_WHAT YOU SHOULD DO_
Give back all of the records exactly.
*** DATA SECTION ***
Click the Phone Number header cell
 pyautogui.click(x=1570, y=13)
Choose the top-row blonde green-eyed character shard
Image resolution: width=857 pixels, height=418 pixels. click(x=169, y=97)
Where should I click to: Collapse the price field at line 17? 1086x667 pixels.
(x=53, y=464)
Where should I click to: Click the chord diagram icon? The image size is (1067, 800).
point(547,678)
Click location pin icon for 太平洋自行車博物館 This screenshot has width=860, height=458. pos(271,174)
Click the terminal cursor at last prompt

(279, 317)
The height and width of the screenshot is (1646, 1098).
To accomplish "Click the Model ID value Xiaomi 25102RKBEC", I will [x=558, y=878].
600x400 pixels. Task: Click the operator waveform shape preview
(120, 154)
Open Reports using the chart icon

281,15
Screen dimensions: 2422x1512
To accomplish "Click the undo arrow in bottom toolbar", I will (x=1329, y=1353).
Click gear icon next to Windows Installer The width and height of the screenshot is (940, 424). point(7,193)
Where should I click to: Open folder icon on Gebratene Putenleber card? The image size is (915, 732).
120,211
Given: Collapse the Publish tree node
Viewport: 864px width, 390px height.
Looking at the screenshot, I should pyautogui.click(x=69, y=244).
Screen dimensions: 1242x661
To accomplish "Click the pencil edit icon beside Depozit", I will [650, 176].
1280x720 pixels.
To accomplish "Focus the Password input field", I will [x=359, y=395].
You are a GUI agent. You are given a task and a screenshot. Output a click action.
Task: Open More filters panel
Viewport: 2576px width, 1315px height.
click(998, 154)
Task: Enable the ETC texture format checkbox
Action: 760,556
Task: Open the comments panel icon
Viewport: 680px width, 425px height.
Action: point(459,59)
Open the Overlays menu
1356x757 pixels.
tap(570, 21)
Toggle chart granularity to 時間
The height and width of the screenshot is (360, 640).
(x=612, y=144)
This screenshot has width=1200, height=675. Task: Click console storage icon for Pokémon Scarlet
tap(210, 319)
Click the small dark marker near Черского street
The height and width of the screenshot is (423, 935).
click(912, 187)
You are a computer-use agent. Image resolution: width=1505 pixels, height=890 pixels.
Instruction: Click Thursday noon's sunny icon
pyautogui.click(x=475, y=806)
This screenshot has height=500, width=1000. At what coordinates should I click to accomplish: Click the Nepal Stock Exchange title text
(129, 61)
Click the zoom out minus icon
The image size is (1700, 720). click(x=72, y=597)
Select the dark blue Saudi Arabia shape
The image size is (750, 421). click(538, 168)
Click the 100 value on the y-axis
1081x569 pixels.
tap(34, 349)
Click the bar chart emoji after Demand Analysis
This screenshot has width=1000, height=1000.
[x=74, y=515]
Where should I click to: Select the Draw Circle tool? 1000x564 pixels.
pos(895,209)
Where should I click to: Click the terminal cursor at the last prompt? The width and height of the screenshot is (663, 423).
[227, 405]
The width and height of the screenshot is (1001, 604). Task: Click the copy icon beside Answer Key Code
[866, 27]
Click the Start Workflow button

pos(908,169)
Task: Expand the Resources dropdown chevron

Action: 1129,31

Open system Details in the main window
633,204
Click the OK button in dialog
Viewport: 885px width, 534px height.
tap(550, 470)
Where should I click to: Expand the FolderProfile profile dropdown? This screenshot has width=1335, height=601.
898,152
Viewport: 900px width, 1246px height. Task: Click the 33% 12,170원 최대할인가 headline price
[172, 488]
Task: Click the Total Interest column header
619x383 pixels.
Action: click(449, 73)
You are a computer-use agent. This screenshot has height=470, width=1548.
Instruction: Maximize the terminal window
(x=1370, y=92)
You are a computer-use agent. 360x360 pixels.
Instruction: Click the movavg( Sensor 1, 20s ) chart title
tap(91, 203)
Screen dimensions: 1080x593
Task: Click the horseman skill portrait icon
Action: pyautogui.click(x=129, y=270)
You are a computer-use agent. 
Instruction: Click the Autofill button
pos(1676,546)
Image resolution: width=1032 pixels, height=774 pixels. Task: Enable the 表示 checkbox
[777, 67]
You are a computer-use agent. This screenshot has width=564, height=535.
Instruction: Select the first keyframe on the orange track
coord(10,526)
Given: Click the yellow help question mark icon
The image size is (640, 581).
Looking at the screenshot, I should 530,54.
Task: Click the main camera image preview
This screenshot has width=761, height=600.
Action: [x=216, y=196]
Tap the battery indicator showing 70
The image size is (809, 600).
***
_TASK RESULT_
Click the Phone Number header cell
 pyautogui.click(x=1570, y=13)
Choose the top-row blonde green-eyed character shard
Image resolution: width=857 pixels, height=418 pixels. click(x=169, y=97)
Where should I click to: Collapse the price field at line 17? 1086x667 pixels.
(x=53, y=464)
Where should I click to: Click the chord diagram icon? The image size is (1067, 800).
point(547,678)
Click location pin icon for 太平洋自行車博物館 This screenshot has width=860, height=458. pos(271,174)
Click the terminal cursor at last prompt

(279, 317)
The height and width of the screenshot is (1646, 1098).
To accomplish "Click the Model ID value Xiaomi 25102RKBEC", I will [x=558, y=878].
600x400 pixels. Task: Click the operator waveform shape preview
(120, 154)
Open Reports using the chart icon

281,15
Screen dimensions: 2422x1512
To accomplish "Click the undo arrow in bottom toolbar", I will (x=1329, y=1353).
Click gear icon next to Windows Installer The width and height of the screenshot is (940, 424). point(7,193)
Where should I click to: Open folder icon on Gebratene Putenleber card? The image size is (915, 732).
120,211
Given: Collapse the Publish tree node
Viewport: 864px width, 390px height.
Looking at the screenshot, I should pyautogui.click(x=69, y=244).
Screen dimensions: 1242x661
To accomplish "Click the pencil edit icon beside Depozit", I will [650, 176].
1280x720 pixels.
To accomplish "Focus the Password input field", I will [x=359, y=395].
You are a GUI agent. You are given a task and a screenshot. Output a click action.
Task: Open More filters panel
Viewport: 2576px width, 1315px height.
click(998, 154)
Task: Enable the ETC texture format checkbox
Action: 760,556
Task: Open the comments panel icon
Viewport: 680px width, 425px height.
Action: point(459,59)
Open the Overlays menu
1356x757 pixels.
tap(570, 21)
Toggle chart granularity to 時間
The height and width of the screenshot is (360, 640).
(x=612, y=144)
This screenshot has width=1200, height=675. Task: Click console storage icon for Pokémon Scarlet
tap(210, 319)
Click the small dark marker near Черского street
The height and width of the screenshot is (423, 935).
click(912, 187)
You are a computer-use agent. Image resolution: width=1505 pixels, height=890 pixels.
Instruction: Click Thursday noon's sunny icon
pyautogui.click(x=475, y=806)
This screenshot has height=500, width=1000. At what coordinates should I click to accomplish: Click the Nepal Stock Exchange title text
(129, 61)
Click the zoom out minus icon
The image size is (1700, 720). click(x=72, y=597)
Select the dark blue Saudi Arabia shape
The image size is (750, 421). click(538, 168)
Click the 100 value on the y-axis
1081x569 pixels.
tap(34, 349)
Click the bar chart emoji after Demand Analysis
This screenshot has width=1000, height=1000.
[x=74, y=515]
Where should I click to: Select the Draw Circle tool? 1000x564 pixels.
pos(895,209)
Where should I click to: Click the terminal cursor at the last prompt? The width and height of the screenshot is (663, 423).
[227, 405]
The width and height of the screenshot is (1001, 604). Task: Click the copy icon beside Answer Key Code
[866, 27]
Click the Start Workflow button

pos(908,169)
Task: Expand the Resources dropdown chevron

Action: 1129,31

Open system Details in the main window
633,204
Click the OK button in dialog
Viewport: 885px width, 534px height.
tap(550, 470)
Where should I click to: Expand the FolderProfile profile dropdown? This screenshot has width=1335, height=601.
898,152
Viewport: 900px width, 1246px height. Task: Click the 33% 12,170원 최대할인가 headline price
[172, 488]
Task: Click the Total Interest column header
619x383 pixels.
Action: click(449, 73)
You are a computer-use agent. This screenshot has height=470, width=1548.
Instruction: Maximize the terminal window
(x=1370, y=92)
You are a computer-use agent. 360x360 pixels.
Instruction: Click the movavg( Sensor 1, 20s ) chart title
tap(91, 203)
Screen dimensions: 1080x593
Task: Click the horseman skill portrait icon
Action: pyautogui.click(x=129, y=270)
You are a computer-use agent. 
Instruction: Click the Autofill button
pos(1676,546)
Image resolution: width=1032 pixels, height=774 pixels. Task: Enable the 表示 checkbox
[777, 67]
You are a computer-use agent. This screenshot has width=564, height=535.
Instruction: Select the first keyframe on the orange track
coord(10,526)
Given: Click the yellow help question mark icon
The image size is (640, 581).
Looking at the screenshot, I should 530,54.
Task: Click the main camera image preview
This screenshot has width=761, height=600.
Action: [x=216, y=196]
Tap the battery indicator showing 70
The image size is (809, 600).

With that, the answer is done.